I’m thrilled to announce I’ve been accepted to present a paper at the 2017 annual conference of the American Dialect Society!

When I was an undergrad I was a part of a research team that presented at the LSA Annual Meeting in Boston in 2013. (I actually cut my honeymoon short so I could attend that meeting!) I was a starry-eyed budding little linguist with no real idea of what was going on. However, I do remember spending a large chunk of my time at that conference in the ADS presentations. In fact I still talk about some of the presentations I saw there.

For a fuller account of my journey into linguistics, see 10 Years of Linguistics.

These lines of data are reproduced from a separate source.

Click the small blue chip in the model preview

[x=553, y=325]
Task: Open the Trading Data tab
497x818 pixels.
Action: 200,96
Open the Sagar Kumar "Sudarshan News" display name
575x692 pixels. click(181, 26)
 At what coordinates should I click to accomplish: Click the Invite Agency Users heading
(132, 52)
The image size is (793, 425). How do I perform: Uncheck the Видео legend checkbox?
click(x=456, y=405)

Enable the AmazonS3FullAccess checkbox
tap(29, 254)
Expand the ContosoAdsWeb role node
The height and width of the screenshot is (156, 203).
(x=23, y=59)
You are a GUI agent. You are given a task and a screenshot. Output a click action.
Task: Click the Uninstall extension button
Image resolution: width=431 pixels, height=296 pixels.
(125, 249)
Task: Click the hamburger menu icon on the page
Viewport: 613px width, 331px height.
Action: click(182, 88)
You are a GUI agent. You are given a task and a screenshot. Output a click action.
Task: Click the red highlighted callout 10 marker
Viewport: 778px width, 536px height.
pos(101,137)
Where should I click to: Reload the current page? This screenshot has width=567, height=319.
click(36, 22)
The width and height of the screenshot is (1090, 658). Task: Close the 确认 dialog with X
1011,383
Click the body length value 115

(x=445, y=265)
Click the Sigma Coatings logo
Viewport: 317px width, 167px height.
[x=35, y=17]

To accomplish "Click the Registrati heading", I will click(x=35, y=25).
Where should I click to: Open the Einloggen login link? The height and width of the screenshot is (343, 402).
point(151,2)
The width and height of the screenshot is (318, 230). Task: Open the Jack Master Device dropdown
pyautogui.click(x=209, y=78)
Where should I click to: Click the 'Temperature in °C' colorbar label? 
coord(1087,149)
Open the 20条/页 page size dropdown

Two years later, the LSA and its sister societies met in Portland. Being a short drive from where my wife grew up, we decided to fly out so she could see her family and so I could attend the conference. Again, I found myself almost exclusively attending the ADS meetings. (Part of that may have been that it was up on like the 23rd floor and the room had a fantastic view!) I recognized people from the Boston meeting (Tyler Kendall, Sali Tagliamonte, etc.) and was also able to put some faces to names I had read (Charles Boberg, David Bowie, etc.). As it turns out, there were several presentations on language in the West that I ended up citing in some of my own work.

Now, two years later, I’m extremely happy to be presenting at the 2017 meeting. Now that I have a clear idea about what my research interests are, and I know many more scholars’ works besides recognizing their name, I hope to reach out and talk with many of these people. Hopefully I’ll come across less of a fan and more as a colleague.

I get to present a portion of my data that I collected in Washington just a few months ago. In a nutshell I’m showing that in word lists people pronounce pull and pole the same but Mary and merry different, but in a minimal pair task, pull and pole are separate while Mary and merry are the same.

I’m about to give two completely unrelated presentations soon, so my focus hasn’t been on this Pacific Northwest, but once that wave has passed I’ll be able to devote more time and energy into this. It’s a very exciting time for me and I really look forward to the conference.